Township in Minnesota, United States

Tyrone Township is a township in Le Sueur County, Minnesota, United States. The population was 564 for the 2000 census.

Organized in 1858, it was named after County Tyrone in Ireland.

==Geography==
According to the United States Census Bureau, the township has a total area of 36.2 square miles (93.7 km^{2}), of which 36.1 square miles (93.4 km^{2}) is land and 0.1 square mile (0.3 km^{2}) (0.33%) is water.

==Demographics==
As of the census of 2000, there were 564 people, 212 households, and 171 families residing in the township. The population density was 15.6 people per square mile (6.0/km^{2}). There were 215 housing units at an average density of 6.0/sq mi (2.3/km^{2}). The racial makeup of the township was 98.58% White, 0.35% African American, 0.18% from other races, and 0.89% from two or more races. Hispanic or Latino of any race were 1.42% of the population.

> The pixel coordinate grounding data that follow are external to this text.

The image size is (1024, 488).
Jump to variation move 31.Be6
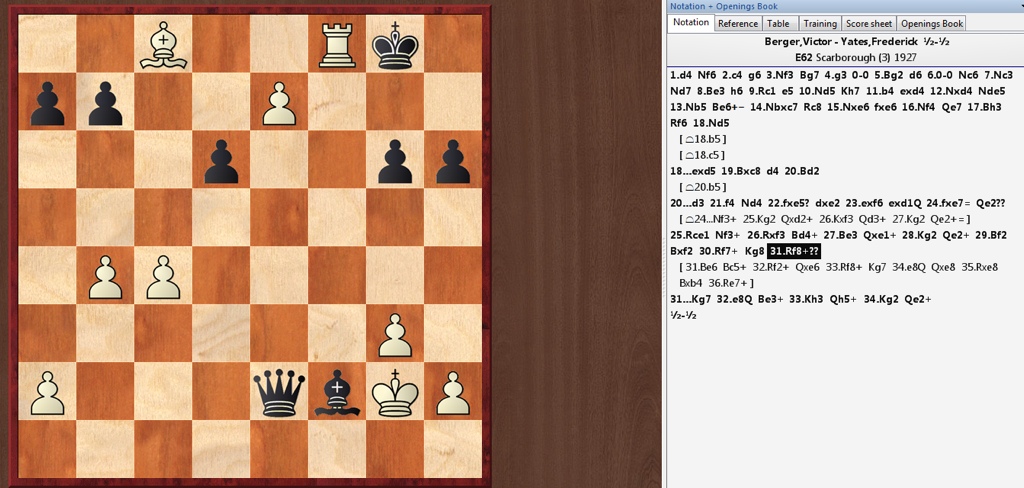702,267
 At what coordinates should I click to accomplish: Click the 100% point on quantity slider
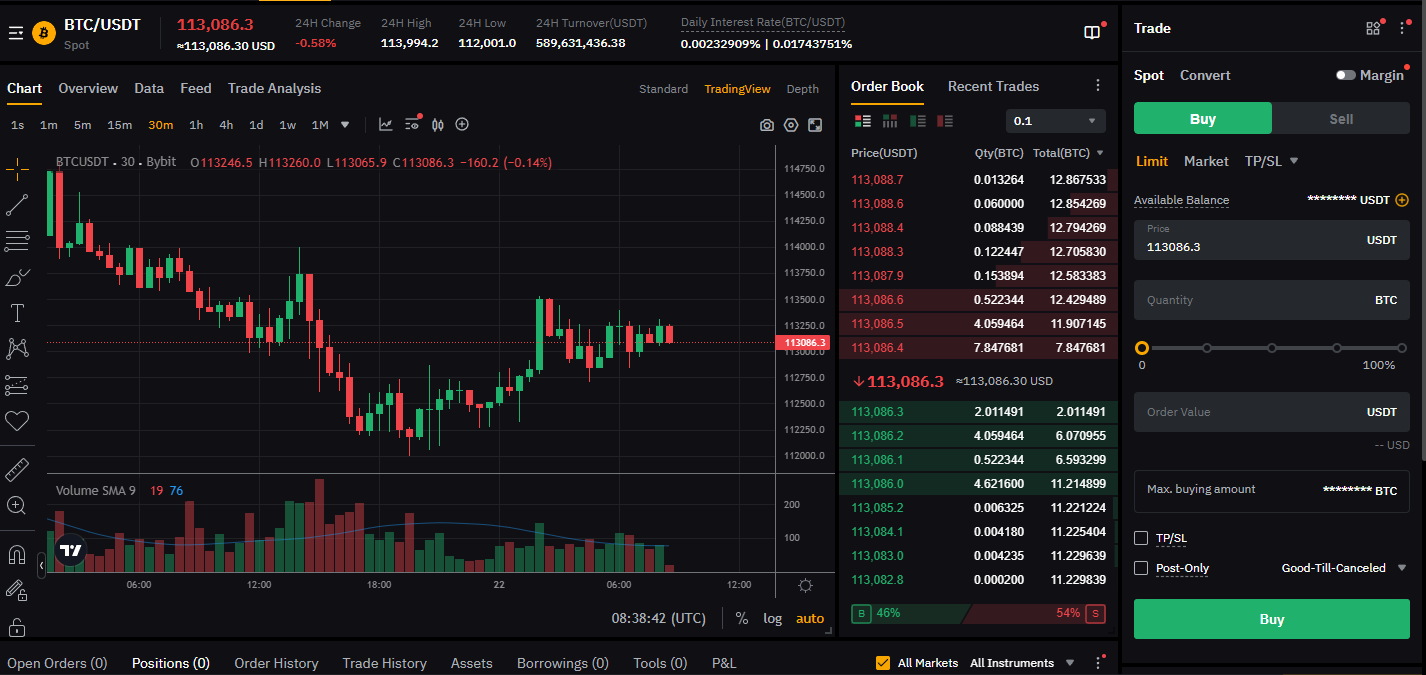tap(1401, 348)
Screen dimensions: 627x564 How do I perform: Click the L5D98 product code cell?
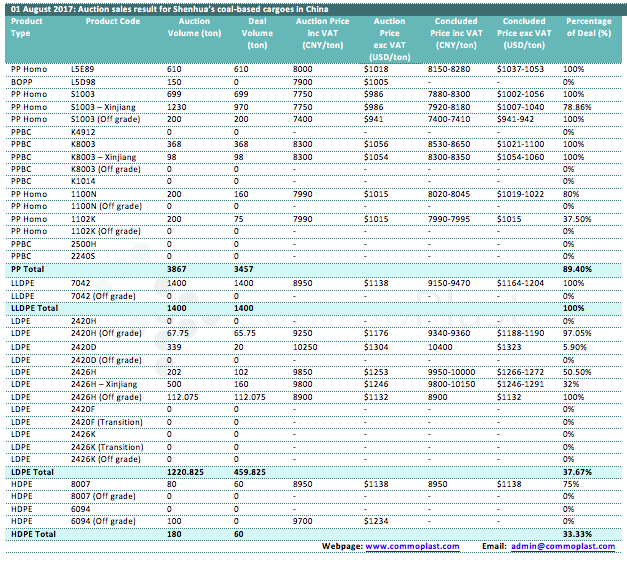[x=84, y=80]
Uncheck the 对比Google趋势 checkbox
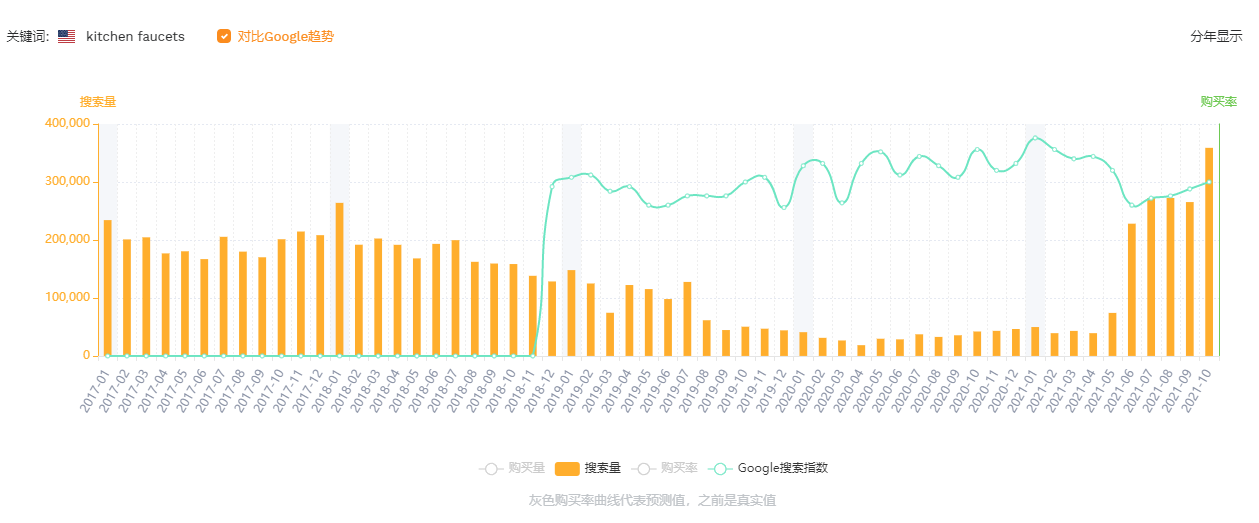Viewport: 1259px width, 523px height. coord(224,37)
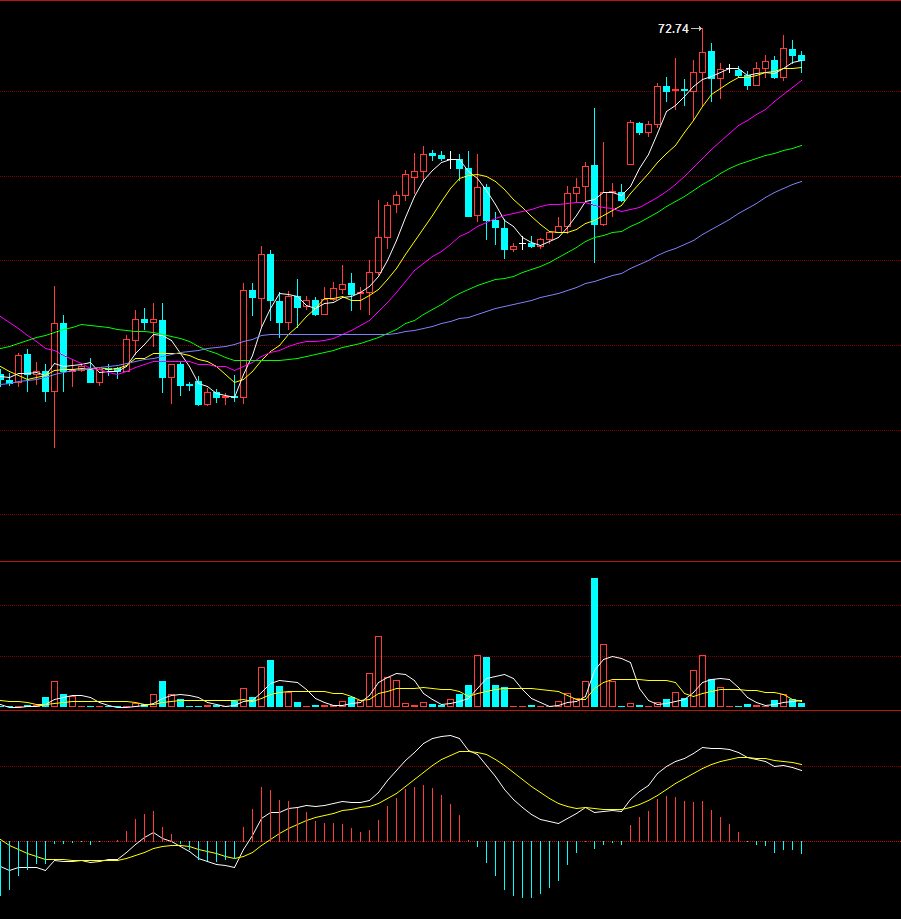The image size is (901, 919).
Task: Click right end of green moving average line
Action: coord(801,146)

There were 212 households, out of which 32.5% had children under the age of 18 living with them, 77.4% were married couples living together, 2.8% had a female householder with no husband present, and 19.3% were non-families. 16.0% of all households were made up of individuals, and 4.2% had someone living alone who was 65 years of age or older. The average household size was 2.66 and the average family size was 2.99.

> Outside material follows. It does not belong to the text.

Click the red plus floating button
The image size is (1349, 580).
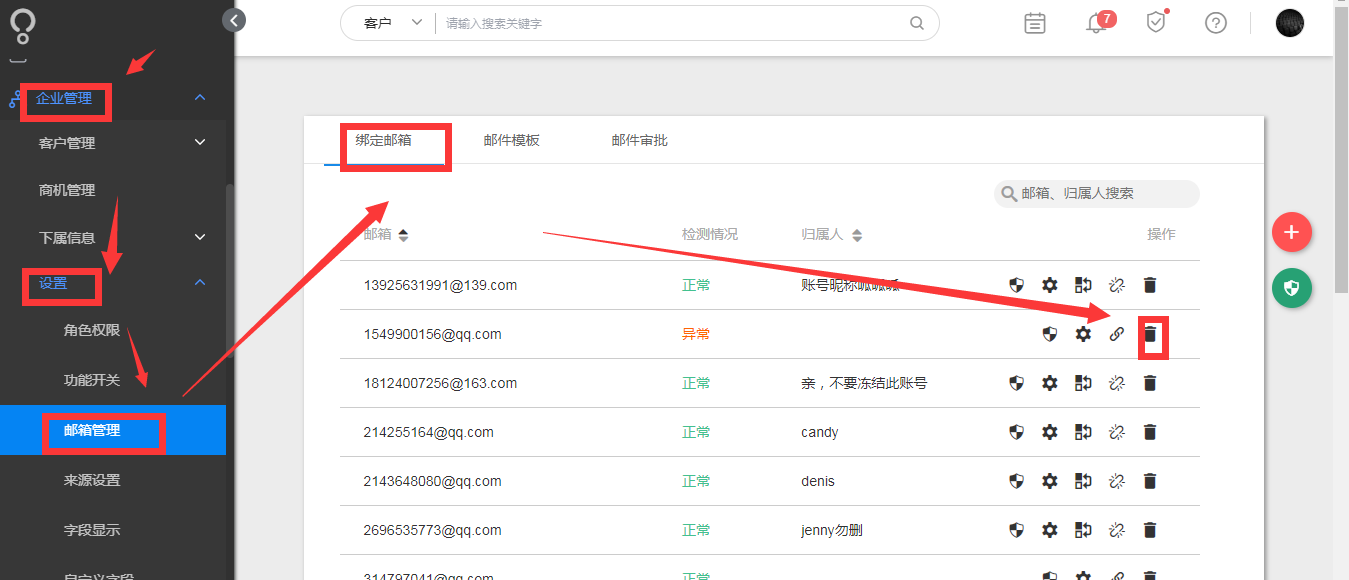(x=1292, y=232)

In the township the population was spread out, with 25.4% under the age of 18, 6.0% from 18 to 24, 26.6% from 25 to 44, 28.0% from 45 to 64, and 14.0% who were 65 years of age or older. The median age was 41 years. For every 100 females, there were 97.2 males. For every 100 females age 18 and over, there were 107.4 males.

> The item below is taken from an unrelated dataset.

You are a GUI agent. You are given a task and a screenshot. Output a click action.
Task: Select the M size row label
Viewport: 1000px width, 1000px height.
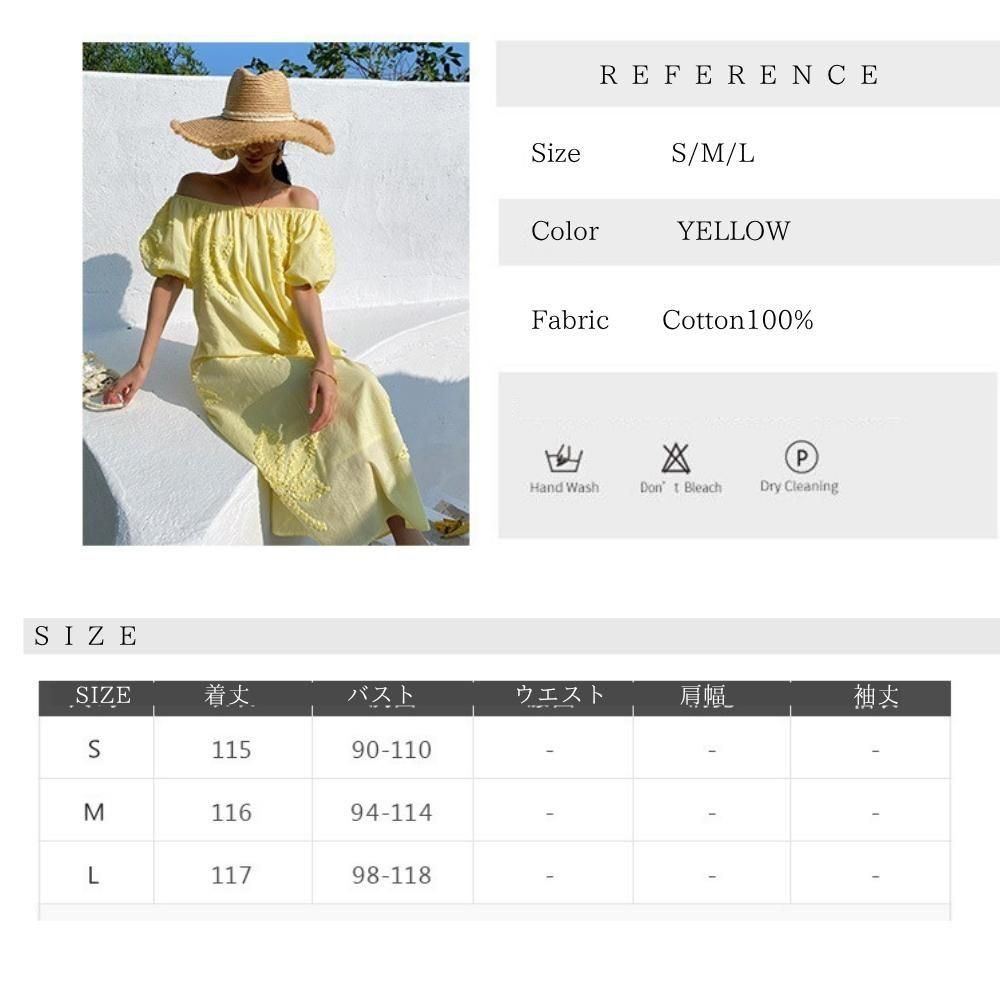click(94, 812)
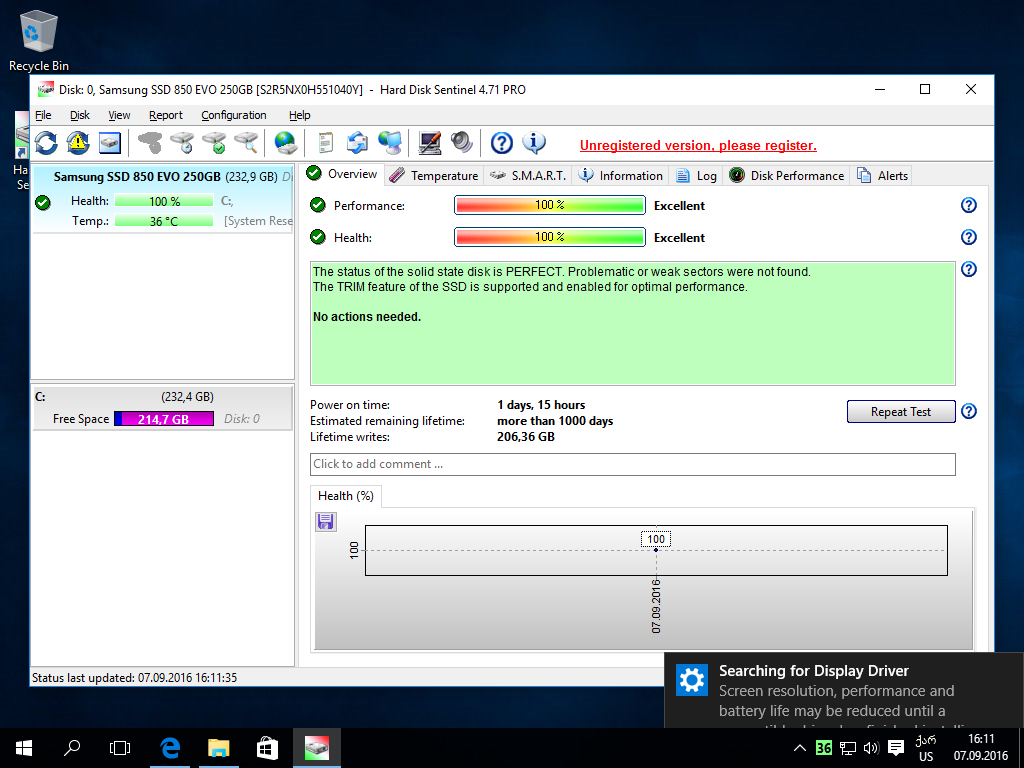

The median income for a household in the township was $60,556, and the median income for a family was $63,750. Males had a median income of $42,917 versus $27,143 for females. The per capita income for the township was $22,470. About 2.3% of families and 4.7% of the population were below the poverty line, including 8.8% of those under age 18 and none of those age 65 or over.